[[ Material for this exercise open ]]

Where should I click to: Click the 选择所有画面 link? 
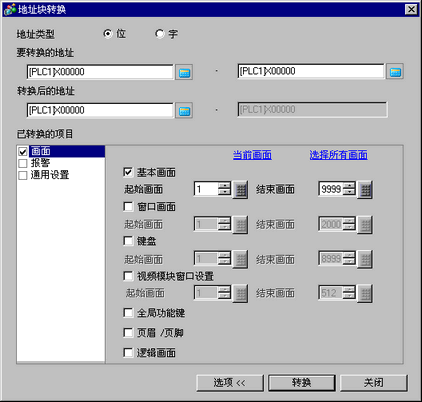(338, 155)
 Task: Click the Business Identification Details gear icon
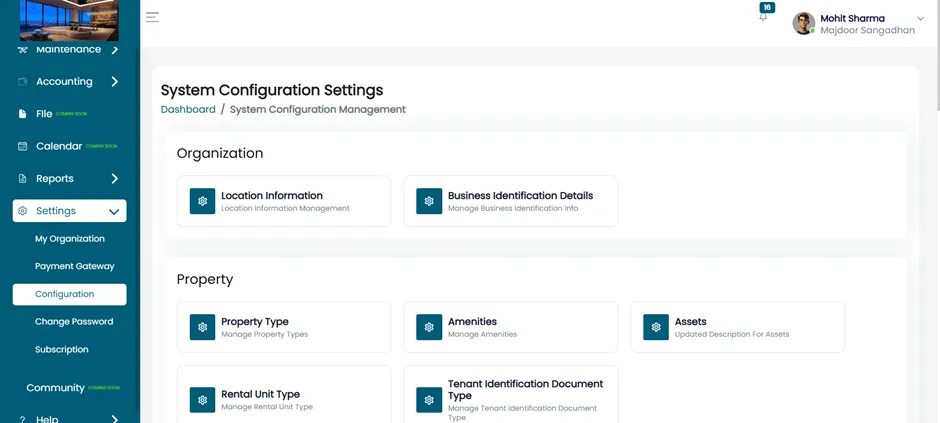(x=429, y=201)
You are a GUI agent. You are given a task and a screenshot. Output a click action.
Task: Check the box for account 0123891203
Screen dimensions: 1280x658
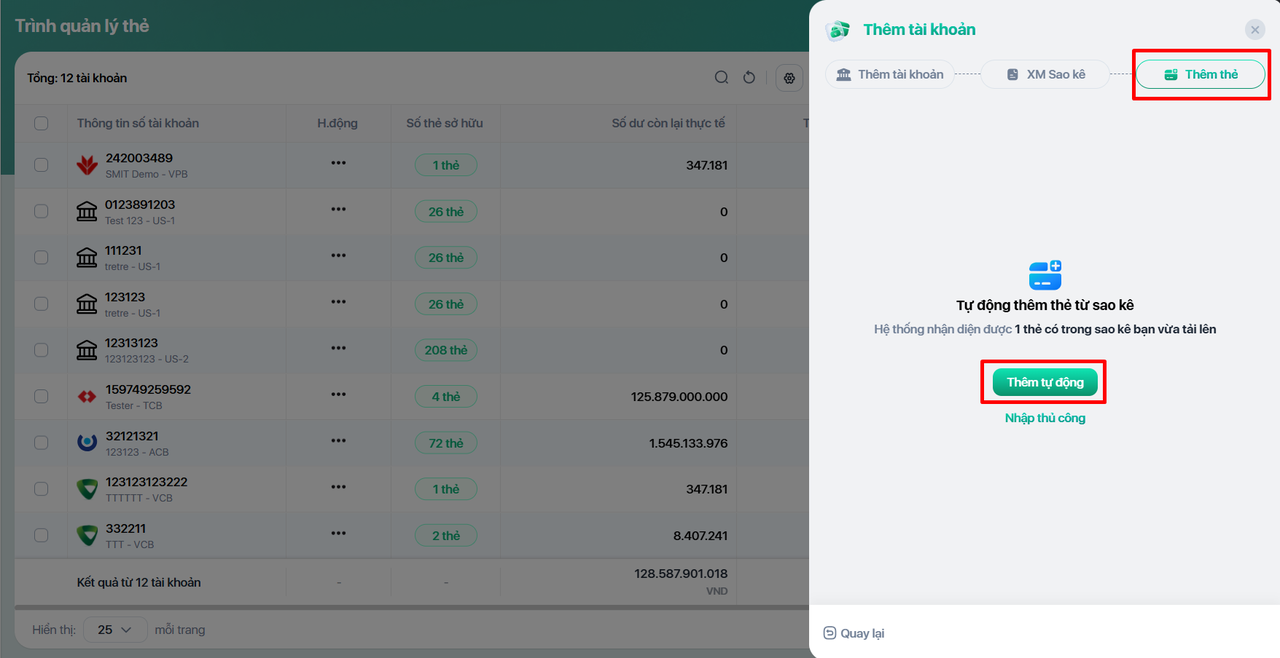[x=41, y=211]
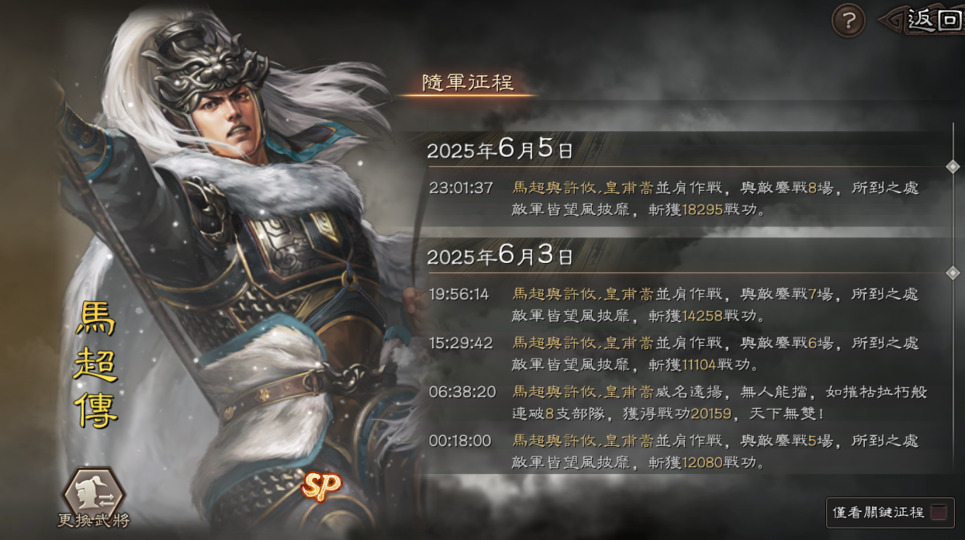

[[ Material for this exercise closed ]]

**Your assignment:**
From the line containing "You are a GUI" through the last line of the entries, copy each line exactly and only those, skipping all pictures.

**Solution to this task:**
You are a GUI agent. You are given a task and a screenshot. Output a click action.
Task: Check the box for account 0123891203
Screen dimensions: 1280x658
[x=41, y=211]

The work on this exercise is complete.